Le problème n’est pas le jeu, les joueurs, presque même l’organisation qui quelque part permet à cette part d’enfance de continuer à vivre, ni même ces enfants de spectateurs que nous sommes tous parfois, le problème c’est d'une réalité qu'on est incapable de changer au milieu d’une bérézina de promesses déçues.

Là que le vrai monstre s’insinue, thématique publicitaire utilisant ce terreau d’enfance pour l’instrumentaliser, le dévoyer :
“Gros gains, gros respect.” qu'
il susurre alors à l'oreille de l’enfant, victime désignée, le monstre publicitaire cynique, sans que cela ne semble plus déranger personne, à cet enfant qui croit ce qu'il voit, vit, ressent. Fric, pouvoir et promesse de domination comme s'il n'y avait plus que ça, comme modèle de vie et d’horizon possible.
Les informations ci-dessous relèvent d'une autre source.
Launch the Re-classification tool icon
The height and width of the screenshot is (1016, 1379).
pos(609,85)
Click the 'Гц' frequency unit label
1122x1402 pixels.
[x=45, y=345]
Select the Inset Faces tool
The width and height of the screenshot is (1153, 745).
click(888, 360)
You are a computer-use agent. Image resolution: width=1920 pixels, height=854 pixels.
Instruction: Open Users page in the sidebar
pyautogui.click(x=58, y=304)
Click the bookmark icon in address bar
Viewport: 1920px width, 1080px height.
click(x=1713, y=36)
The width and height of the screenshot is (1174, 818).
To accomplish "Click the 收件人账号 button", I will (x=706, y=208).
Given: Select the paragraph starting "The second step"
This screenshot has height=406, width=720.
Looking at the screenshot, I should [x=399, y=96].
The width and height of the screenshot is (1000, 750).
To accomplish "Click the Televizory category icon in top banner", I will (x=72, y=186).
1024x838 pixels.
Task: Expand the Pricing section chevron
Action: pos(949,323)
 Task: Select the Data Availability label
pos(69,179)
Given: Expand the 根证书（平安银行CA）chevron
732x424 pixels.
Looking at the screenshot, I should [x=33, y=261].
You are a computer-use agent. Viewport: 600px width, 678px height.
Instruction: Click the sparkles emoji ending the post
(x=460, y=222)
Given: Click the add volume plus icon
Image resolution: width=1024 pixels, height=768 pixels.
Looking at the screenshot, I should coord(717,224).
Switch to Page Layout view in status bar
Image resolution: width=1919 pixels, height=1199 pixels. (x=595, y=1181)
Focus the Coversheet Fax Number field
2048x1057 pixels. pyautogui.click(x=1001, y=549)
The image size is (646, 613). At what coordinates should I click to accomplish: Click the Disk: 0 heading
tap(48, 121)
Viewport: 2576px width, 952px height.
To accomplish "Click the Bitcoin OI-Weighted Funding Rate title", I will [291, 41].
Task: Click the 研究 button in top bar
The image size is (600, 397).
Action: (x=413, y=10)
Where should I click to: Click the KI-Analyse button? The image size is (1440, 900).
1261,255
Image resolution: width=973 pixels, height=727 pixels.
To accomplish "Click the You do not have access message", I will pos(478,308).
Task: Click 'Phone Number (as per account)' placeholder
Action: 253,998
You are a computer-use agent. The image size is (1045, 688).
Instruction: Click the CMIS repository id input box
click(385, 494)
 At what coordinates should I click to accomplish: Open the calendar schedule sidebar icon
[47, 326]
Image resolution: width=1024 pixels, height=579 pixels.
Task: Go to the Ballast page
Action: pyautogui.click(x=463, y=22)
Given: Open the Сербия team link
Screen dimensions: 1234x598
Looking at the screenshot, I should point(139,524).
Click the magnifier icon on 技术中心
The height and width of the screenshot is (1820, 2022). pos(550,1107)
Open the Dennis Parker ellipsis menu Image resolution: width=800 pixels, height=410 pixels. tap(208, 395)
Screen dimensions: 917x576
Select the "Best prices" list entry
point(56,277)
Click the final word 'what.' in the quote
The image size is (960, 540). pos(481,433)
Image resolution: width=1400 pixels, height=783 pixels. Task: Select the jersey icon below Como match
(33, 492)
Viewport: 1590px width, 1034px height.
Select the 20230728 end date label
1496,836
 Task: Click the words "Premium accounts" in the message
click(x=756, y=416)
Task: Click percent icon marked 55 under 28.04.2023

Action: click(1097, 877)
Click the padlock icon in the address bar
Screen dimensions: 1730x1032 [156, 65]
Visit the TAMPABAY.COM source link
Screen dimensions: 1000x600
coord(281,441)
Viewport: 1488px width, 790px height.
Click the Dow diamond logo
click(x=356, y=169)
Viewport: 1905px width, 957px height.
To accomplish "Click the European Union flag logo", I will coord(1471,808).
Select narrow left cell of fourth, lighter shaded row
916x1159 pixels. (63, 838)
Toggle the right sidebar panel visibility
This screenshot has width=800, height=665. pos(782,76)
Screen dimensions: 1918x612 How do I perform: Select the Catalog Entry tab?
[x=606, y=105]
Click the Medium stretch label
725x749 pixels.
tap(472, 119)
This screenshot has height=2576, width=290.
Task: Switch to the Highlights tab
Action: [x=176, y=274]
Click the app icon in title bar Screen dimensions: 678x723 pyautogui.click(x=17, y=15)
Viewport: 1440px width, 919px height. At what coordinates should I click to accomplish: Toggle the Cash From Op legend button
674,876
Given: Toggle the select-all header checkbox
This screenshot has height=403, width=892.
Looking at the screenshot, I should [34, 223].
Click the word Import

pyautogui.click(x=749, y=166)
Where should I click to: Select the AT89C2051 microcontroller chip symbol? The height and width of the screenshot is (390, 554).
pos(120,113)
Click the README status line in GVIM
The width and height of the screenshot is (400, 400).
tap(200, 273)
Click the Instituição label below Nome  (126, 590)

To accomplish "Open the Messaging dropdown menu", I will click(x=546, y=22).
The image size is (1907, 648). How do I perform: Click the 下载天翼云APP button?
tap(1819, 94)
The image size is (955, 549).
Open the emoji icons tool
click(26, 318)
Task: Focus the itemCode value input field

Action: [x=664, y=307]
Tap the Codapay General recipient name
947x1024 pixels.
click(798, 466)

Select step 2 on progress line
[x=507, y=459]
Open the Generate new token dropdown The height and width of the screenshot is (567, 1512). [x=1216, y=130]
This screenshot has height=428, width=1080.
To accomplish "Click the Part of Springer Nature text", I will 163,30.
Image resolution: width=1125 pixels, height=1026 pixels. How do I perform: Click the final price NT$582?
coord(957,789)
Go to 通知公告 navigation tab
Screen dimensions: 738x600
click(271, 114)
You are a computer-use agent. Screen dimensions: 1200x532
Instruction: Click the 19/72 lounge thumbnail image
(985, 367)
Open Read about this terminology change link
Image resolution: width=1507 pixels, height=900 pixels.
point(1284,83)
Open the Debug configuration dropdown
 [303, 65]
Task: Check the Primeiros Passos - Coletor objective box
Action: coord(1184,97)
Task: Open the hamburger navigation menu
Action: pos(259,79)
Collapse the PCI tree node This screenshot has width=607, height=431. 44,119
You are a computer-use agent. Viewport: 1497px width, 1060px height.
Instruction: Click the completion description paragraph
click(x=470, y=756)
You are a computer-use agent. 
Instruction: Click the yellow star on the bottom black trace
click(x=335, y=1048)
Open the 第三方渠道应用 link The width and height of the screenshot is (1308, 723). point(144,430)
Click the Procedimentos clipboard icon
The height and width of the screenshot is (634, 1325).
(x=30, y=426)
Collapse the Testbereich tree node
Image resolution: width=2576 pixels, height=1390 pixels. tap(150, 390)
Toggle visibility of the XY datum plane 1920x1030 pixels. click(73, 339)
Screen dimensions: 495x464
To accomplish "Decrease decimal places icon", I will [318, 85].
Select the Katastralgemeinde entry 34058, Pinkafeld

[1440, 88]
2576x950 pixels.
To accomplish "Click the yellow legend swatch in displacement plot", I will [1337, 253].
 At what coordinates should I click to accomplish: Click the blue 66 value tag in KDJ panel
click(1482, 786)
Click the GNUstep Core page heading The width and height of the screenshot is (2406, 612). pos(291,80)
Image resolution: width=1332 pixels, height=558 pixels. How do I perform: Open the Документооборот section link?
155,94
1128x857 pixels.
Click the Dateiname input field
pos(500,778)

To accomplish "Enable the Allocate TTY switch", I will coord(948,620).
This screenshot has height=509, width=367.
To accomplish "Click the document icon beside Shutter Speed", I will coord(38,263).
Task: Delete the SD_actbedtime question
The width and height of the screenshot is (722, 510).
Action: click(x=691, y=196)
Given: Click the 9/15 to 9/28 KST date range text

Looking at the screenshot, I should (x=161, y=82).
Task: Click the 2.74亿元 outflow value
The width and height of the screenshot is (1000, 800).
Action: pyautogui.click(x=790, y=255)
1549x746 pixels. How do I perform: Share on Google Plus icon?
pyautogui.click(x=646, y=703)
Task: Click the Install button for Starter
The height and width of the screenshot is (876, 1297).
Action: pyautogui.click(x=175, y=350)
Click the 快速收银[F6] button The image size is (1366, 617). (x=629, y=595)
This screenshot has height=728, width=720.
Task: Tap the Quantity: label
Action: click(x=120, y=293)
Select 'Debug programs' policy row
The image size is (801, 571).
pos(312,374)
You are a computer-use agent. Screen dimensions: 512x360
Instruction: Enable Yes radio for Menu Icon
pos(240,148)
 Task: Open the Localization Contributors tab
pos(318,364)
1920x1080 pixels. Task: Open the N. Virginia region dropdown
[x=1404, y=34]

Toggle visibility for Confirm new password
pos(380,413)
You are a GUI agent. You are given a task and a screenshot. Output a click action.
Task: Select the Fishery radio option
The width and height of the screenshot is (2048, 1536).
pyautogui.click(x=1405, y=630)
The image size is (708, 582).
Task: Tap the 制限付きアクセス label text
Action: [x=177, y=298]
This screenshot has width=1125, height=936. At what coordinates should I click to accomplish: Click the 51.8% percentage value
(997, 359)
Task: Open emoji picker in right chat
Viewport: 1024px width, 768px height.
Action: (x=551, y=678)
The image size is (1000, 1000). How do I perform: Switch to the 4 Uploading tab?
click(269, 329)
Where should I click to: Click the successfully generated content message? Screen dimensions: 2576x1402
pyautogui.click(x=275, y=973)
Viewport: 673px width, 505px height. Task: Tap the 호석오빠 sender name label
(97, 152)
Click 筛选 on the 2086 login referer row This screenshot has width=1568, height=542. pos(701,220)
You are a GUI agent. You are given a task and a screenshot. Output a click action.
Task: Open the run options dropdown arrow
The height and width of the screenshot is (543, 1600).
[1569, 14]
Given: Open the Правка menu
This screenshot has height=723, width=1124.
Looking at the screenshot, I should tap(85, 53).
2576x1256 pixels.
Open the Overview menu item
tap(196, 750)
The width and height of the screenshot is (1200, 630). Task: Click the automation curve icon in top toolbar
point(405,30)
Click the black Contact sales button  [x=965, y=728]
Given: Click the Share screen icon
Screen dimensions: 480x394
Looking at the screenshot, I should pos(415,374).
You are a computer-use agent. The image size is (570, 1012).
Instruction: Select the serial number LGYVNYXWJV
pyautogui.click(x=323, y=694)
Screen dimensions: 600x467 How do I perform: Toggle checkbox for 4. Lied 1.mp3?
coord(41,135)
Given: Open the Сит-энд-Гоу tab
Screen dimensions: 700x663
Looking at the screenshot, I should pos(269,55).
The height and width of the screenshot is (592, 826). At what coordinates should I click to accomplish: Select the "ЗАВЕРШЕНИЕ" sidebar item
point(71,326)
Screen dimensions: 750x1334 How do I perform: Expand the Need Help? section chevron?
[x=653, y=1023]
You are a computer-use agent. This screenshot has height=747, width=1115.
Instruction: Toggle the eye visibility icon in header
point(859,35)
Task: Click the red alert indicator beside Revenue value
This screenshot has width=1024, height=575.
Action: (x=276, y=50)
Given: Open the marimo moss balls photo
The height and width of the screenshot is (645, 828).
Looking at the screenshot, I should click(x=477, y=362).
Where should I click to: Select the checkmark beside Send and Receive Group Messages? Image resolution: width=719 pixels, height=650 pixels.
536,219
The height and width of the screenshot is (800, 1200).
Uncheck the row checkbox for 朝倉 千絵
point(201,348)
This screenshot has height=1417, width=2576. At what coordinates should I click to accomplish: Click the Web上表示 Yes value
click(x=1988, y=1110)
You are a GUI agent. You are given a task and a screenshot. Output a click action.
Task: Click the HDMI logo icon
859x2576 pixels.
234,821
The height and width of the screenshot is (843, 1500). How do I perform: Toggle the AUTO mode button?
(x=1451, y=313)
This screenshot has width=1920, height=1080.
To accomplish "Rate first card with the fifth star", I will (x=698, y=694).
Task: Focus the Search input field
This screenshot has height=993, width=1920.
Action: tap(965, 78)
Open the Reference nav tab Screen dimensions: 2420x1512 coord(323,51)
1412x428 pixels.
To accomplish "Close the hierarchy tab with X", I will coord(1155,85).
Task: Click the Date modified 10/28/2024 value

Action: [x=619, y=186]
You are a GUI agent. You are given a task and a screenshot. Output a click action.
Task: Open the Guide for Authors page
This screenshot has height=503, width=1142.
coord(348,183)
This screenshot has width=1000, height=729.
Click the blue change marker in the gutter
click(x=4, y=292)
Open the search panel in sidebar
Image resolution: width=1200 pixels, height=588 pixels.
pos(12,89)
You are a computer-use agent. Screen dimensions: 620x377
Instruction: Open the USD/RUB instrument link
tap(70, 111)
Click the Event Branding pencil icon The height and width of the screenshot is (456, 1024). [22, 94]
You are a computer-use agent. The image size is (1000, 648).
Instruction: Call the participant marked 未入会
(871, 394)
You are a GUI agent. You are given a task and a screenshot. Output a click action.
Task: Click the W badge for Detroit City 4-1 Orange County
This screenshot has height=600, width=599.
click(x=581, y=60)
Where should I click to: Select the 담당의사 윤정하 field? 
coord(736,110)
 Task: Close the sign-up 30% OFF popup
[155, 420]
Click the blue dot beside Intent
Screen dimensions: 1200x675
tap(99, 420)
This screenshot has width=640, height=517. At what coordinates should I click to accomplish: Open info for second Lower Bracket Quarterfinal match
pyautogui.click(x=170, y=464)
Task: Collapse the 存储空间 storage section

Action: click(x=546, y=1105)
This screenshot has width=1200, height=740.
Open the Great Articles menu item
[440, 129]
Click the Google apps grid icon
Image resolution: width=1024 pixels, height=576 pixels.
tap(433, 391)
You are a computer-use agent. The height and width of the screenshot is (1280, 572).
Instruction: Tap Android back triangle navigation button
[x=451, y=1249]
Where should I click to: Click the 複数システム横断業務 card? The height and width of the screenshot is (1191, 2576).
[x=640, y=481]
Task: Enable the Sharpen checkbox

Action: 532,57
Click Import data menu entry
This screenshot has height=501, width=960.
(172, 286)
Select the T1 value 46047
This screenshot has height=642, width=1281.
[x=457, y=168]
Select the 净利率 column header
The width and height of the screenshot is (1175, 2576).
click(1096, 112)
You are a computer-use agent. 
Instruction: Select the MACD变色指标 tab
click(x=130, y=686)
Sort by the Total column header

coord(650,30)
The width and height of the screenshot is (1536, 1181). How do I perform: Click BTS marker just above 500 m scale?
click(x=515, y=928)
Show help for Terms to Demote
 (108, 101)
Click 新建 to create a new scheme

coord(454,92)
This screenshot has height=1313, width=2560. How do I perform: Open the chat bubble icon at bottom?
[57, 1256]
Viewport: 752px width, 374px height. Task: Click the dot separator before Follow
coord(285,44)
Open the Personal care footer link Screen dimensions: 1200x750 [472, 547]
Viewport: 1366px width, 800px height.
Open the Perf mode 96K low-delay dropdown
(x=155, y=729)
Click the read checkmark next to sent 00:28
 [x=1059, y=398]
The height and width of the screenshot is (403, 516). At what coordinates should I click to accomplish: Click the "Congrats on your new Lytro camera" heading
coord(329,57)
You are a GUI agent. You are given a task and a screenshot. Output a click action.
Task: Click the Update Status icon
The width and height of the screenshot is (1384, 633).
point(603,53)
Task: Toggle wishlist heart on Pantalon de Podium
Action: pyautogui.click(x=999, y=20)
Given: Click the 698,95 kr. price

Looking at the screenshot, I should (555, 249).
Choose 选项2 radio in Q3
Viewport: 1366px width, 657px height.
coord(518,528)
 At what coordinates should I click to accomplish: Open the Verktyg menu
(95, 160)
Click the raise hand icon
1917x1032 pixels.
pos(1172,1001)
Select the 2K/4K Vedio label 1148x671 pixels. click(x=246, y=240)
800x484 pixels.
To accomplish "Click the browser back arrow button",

C'est Publicis et consorts, les vrais criminels, les vrais collabos, qui devraient impérativement être mis au ban, envoyés à la cour pénale internationale, avec Poutine et consorts
La compétition
(traduction : çui qu’a la plus grosse/ mot cher aux ultra-libéraux de tout poil) footballistique fait le reste. Ca et désormais le pied glissé par ce charmant pays dans un coin de porte de la communauté mondiale, en influence qui se voudrait désormais prioritairement décisionnaire (j’ai le pognon, alors ferme là). Et au-delà de la corruption de fonctionnaires européens, ce sont désormais les menaces, qui viennent.
De couper quoi, le gaz ?

Tenir le coup, et relever la tête.
Mais pas pour glaner une autre coupe du monde.
Pour que cette fiction-là ne devienne pas la seule et unique réalité.